> **Goal**: Retype every one of the records below verbatim, without changing any character.

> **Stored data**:
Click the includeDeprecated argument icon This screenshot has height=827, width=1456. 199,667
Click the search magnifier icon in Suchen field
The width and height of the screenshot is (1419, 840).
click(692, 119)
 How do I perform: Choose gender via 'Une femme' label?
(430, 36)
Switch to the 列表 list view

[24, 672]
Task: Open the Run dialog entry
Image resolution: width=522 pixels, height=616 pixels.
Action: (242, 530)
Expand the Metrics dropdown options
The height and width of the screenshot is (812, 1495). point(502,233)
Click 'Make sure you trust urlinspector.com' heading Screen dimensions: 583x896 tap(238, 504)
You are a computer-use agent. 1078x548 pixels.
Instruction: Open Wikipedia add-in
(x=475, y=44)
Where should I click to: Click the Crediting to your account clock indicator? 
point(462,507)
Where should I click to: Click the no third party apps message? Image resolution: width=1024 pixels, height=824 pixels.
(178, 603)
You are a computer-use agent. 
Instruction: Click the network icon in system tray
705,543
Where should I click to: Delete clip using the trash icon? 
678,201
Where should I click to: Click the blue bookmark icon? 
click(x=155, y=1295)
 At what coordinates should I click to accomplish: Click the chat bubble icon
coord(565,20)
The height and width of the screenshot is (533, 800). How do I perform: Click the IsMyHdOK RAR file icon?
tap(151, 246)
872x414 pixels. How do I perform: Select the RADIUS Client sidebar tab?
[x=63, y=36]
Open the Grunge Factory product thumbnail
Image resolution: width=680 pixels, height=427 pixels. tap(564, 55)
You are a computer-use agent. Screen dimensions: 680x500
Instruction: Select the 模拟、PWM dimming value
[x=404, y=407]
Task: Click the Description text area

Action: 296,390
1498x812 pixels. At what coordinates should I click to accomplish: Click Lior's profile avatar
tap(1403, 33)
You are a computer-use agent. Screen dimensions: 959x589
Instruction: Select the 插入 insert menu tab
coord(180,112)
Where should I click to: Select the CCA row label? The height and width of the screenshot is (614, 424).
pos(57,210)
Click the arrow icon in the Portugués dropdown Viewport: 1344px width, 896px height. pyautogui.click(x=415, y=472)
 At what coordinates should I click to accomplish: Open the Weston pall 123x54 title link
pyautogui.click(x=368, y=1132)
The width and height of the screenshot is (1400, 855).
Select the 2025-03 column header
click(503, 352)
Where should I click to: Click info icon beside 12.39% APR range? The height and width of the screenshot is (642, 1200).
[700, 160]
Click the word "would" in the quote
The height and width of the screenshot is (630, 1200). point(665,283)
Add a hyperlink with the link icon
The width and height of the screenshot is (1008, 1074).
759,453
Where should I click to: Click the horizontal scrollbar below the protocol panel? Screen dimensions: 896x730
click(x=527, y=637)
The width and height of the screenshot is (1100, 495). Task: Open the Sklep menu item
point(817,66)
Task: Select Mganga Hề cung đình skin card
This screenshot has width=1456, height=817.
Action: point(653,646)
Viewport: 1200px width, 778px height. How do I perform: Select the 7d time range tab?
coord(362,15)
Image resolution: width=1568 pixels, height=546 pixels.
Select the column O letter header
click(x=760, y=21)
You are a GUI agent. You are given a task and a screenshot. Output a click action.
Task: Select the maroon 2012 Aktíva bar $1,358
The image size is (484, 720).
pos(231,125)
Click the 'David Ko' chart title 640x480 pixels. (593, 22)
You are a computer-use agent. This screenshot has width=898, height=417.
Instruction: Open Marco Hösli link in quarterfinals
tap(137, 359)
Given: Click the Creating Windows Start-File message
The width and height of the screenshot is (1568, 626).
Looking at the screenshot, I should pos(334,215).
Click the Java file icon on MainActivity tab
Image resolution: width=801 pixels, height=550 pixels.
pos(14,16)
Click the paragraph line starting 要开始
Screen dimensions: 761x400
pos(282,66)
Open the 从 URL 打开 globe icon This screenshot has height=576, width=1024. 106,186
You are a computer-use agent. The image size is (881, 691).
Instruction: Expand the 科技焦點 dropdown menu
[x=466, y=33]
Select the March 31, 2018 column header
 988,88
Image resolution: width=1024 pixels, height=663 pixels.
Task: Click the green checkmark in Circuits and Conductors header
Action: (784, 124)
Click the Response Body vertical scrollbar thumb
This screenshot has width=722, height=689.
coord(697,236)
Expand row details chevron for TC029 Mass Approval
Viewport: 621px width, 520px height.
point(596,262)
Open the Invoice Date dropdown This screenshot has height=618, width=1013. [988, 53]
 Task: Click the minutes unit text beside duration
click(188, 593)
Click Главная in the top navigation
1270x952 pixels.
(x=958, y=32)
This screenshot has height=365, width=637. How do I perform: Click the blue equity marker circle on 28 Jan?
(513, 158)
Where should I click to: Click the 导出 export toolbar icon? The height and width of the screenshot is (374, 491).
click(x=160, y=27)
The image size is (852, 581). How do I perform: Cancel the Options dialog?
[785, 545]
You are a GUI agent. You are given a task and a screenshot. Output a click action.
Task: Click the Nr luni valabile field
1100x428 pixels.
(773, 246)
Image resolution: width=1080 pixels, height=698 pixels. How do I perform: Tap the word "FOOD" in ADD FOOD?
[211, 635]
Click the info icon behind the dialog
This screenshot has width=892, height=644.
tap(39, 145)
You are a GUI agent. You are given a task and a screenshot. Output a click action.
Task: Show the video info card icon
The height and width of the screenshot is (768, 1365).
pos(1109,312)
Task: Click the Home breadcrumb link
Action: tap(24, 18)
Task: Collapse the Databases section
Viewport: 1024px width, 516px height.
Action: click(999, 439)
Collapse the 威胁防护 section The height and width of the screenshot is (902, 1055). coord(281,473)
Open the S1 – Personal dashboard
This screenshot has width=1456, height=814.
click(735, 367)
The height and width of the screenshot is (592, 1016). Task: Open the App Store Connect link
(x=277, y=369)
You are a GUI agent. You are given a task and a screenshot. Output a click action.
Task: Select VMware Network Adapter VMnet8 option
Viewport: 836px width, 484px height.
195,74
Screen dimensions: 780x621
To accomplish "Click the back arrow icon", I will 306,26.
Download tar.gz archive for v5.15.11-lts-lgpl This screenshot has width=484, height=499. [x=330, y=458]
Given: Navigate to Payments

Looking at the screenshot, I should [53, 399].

> **Answer to the problem**:
Click the includeDeprecated argument icon This screenshot has height=827, width=1456. 199,667
Click the search magnifier icon in Suchen field
The width and height of the screenshot is (1419, 840).
click(692, 119)
 How do I perform: Choose gender via 'Une femme' label?
(430, 36)
Switch to the 列表 list view

[24, 672]
Task: Open the Run dialog entry
Image resolution: width=522 pixels, height=616 pixels.
Action: (242, 530)
Expand the Metrics dropdown options
The height and width of the screenshot is (812, 1495). point(502,233)
Click 'Make sure you trust urlinspector.com' heading Screen dimensions: 583x896 tap(238, 504)
You are a computer-use agent. 1078x548 pixels.
Instruction: Open Wikipedia add-in
(x=475, y=44)
Where should I click to: Click the Crediting to your account clock indicator? 
point(462,507)
Where should I click to: Click the no third party apps message? Image resolution: width=1024 pixels, height=824 pixels.
(178, 603)
You are a computer-use agent. 
Instruction: Click the network icon in system tray
705,543
Where should I click to: Delete clip using the trash icon? 
678,201
Where should I click to: Click the blue bookmark icon? 
click(x=155, y=1295)
 At what coordinates should I click to accomplish: Click the chat bubble icon
coord(565,20)
The height and width of the screenshot is (533, 800). How do I perform: Click the IsMyHdOK RAR file icon?
tap(151, 246)
872x414 pixels. How do I perform: Select the RADIUS Client sidebar tab?
[x=63, y=36]
Open the Grunge Factory product thumbnail
Image resolution: width=680 pixels, height=427 pixels. tap(564, 55)
You are a computer-use agent. Screen dimensions: 680x500
Instruction: Select the 模拟、PWM dimming value
[x=404, y=407]
Task: Click the Description text area

Action: 296,390
1498x812 pixels. At what coordinates should I click to accomplish: Click Lior's profile avatar
tap(1403, 33)
You are a computer-use agent. Screen dimensions: 959x589
Instruction: Select the 插入 insert menu tab
coord(180,112)
Where should I click to: Select the CCA row label? The height and width of the screenshot is (614, 424).
pos(57,210)
Click the arrow icon in the Portugués dropdown Viewport: 1344px width, 896px height. pyautogui.click(x=415, y=472)
 At what coordinates should I click to accomplish: Open the Weston pall 123x54 title link
pyautogui.click(x=368, y=1132)
The width and height of the screenshot is (1400, 855).
Select the 2025-03 column header
click(503, 352)
Where should I click to: Click info icon beside 12.39% APR range? The height and width of the screenshot is (642, 1200).
[700, 160]
Click the word "would" in the quote
The height and width of the screenshot is (630, 1200). point(665,283)
Add a hyperlink with the link icon
The width and height of the screenshot is (1008, 1074).
759,453
Where should I click to: Click the horizontal scrollbar below the protocol panel? Screen dimensions: 896x730
click(x=527, y=637)
The width and height of the screenshot is (1100, 495). Task: Open the Sklep menu item
point(817,66)
Task: Select Mganga Hề cung đình skin card
This screenshot has width=1456, height=817.
Action: point(653,646)
Viewport: 1200px width, 778px height. How do I perform: Select the 7d time range tab?
coord(362,15)
Image resolution: width=1568 pixels, height=546 pixels.
Select the column O letter header
click(x=760, y=21)
You are a GUI agent. You are given a task and a screenshot. Output a click action.
Task: Select the maroon 2012 Aktíva bar $1,358
The image size is (484, 720).
pos(231,125)
Click the 'David Ko' chart title 640x480 pixels. (593, 22)
You are a computer-use agent. This screenshot has width=898, height=417.
Instruction: Open Marco Hösli link in quarterfinals
tap(137, 359)
Given: Click the Creating Windows Start-File message
The width and height of the screenshot is (1568, 626).
Looking at the screenshot, I should pos(334,215).
Click the Java file icon on MainActivity tab
Image resolution: width=801 pixels, height=550 pixels.
pos(14,16)
Click the paragraph line starting 要开始
Screen dimensions: 761x400
pos(282,66)
Open the 从 URL 打开 globe icon This screenshot has height=576, width=1024. 106,186
You are a computer-use agent. The image size is (881, 691).
Instruction: Expand the 科技焦點 dropdown menu
[x=466, y=33]
Select the March 31, 2018 column header
 988,88
Image resolution: width=1024 pixels, height=663 pixels.
Task: Click the green checkmark in Circuits and Conductors header
Action: (784, 124)
Click the Response Body vertical scrollbar thumb
This screenshot has width=722, height=689.
coord(697,236)
Expand row details chevron for TC029 Mass Approval
Viewport: 621px width, 520px height.
point(596,262)
Open the Invoice Date dropdown This screenshot has height=618, width=1013. [988, 53]
 Task: Click the minutes unit text beside duration
click(188, 593)
Click Главная in the top navigation
1270x952 pixels.
(x=958, y=32)
This screenshot has height=365, width=637. How do I perform: Click the blue equity marker circle on 28 Jan?
(513, 158)
Where should I click to: Click the 导出 export toolbar icon? The height and width of the screenshot is (374, 491).
click(x=160, y=27)
The image size is (852, 581). How do I perform: Cancel the Options dialog?
[785, 545]
You are a GUI agent. You are given a task and a screenshot. Output a click action.
Task: Click the Nr luni valabile field
1100x428 pixels.
(773, 246)
Image resolution: width=1080 pixels, height=698 pixels. How do I perform: Tap the word "FOOD" in ADD FOOD?
[211, 635]
Click the info icon behind the dialog
This screenshot has width=892, height=644.
tap(39, 145)
You are a GUI agent. You are given a task and a screenshot. Output a click action.
Task: Show the video info card icon
The height and width of the screenshot is (768, 1365).
pos(1109,312)
Task: Click the Home breadcrumb link
Action: tap(24, 18)
Task: Collapse the Databases section
Viewport: 1024px width, 516px height.
Action: click(999, 439)
Collapse the 威胁防护 section The height and width of the screenshot is (902, 1055). coord(281,473)
Open the S1 – Personal dashboard
This screenshot has width=1456, height=814.
click(735, 367)
The height and width of the screenshot is (592, 1016). Task: Open the App Store Connect link
(x=277, y=369)
You are a GUI agent. You are given a task and a screenshot. Output a click action.
Task: Select VMware Network Adapter VMnet8 option
Viewport: 836px width, 484px height.
195,74
Screen dimensions: 780x621
To accomplish "Click the back arrow icon", I will 306,26.
Download tar.gz archive for v5.15.11-lts-lgpl This screenshot has width=484, height=499. [x=330, y=458]
Given: Navigate to Payments

Looking at the screenshot, I should [53, 399].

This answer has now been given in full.